Some of the mining that we do could benefit from
stored procedures as well.  MySQL may have these in
the works, but we won't be able to move to a version
of MySQL that supports stored procs for another year
or two.

And PG lets you back-end with some powerful pattern- and aggregate-handling languages, like Perl. This was definitely a plus for data mining of web traffic, for example. The power of server-side extensibility for bailing you out of a design dead-end is not inconsequential.


PG doesn't have PIVOT operators (qv Oracle and MSSQL), but it makes the translation from data to column fairly painless otherwise.

Requirements:
Merge table definition equivalent.  We use these
extensively.

Looked all over mysql.com etc, and afaics merge table is indeed exactly a view of a union-all. Is that right?

PG supports views, of course, as well (now) as tablespaces, allowing you to split tables/tablesets across multiple disk systems.
PG is also pretty efficient in query plans on such views, where (say) you make one column a constant (identifier, sort of) per input table.


Merge table equivalent with all tables containing over
100M rows(and about 40 columns, some quite wide) will
need to do index scans in at least 5 seconds(MySQL
currently does 2, but we can live with 5) and return
~200 rows.

PG has TOAST for handling REALLY BIG columns, and the generic TEXT type is as efficient as any size-specific VARCHAR() type ... should make things easier for you.


Um, gonna sound silly, but the web interface has to
remain "snappy" under load.  I don't see this as a
major concern since you don't require table locking.

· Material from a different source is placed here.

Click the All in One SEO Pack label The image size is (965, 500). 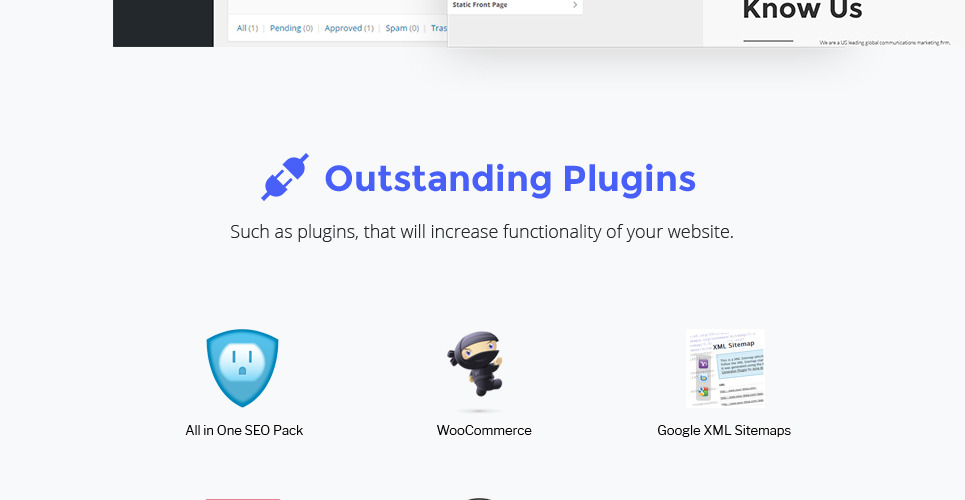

Agreed. It's more in your warehouse design, and intelligent bounding of queries. I'd say PG's query analyzer is a few years ahead of MySQL for large and complex queries.


If business logic is moved to the database(likely with
Postgres) performance for inserting with light logic
on each insert has to keep up with the 4.5M inserts
per 2 hours(which MySQL completes in ~35min
currently).  Acceptable numbers for this aggregation
would be 45-55min using stored procedures.

Again, it's a matter of pipeline design. The tools for creating an efficient pipeline are at least as good in PG as MySQL.


If you try to insert and postprocess information one row at a time,
procedures or no, there's no offhand way to guarantee your performance without a test/prototype.


On the other hand, if you do warehouse-style loading (Insert, or PG COPY, into a temp table; and then 'upsert' into the perm table), I can guarantee 2500 inserts/sec is no problem.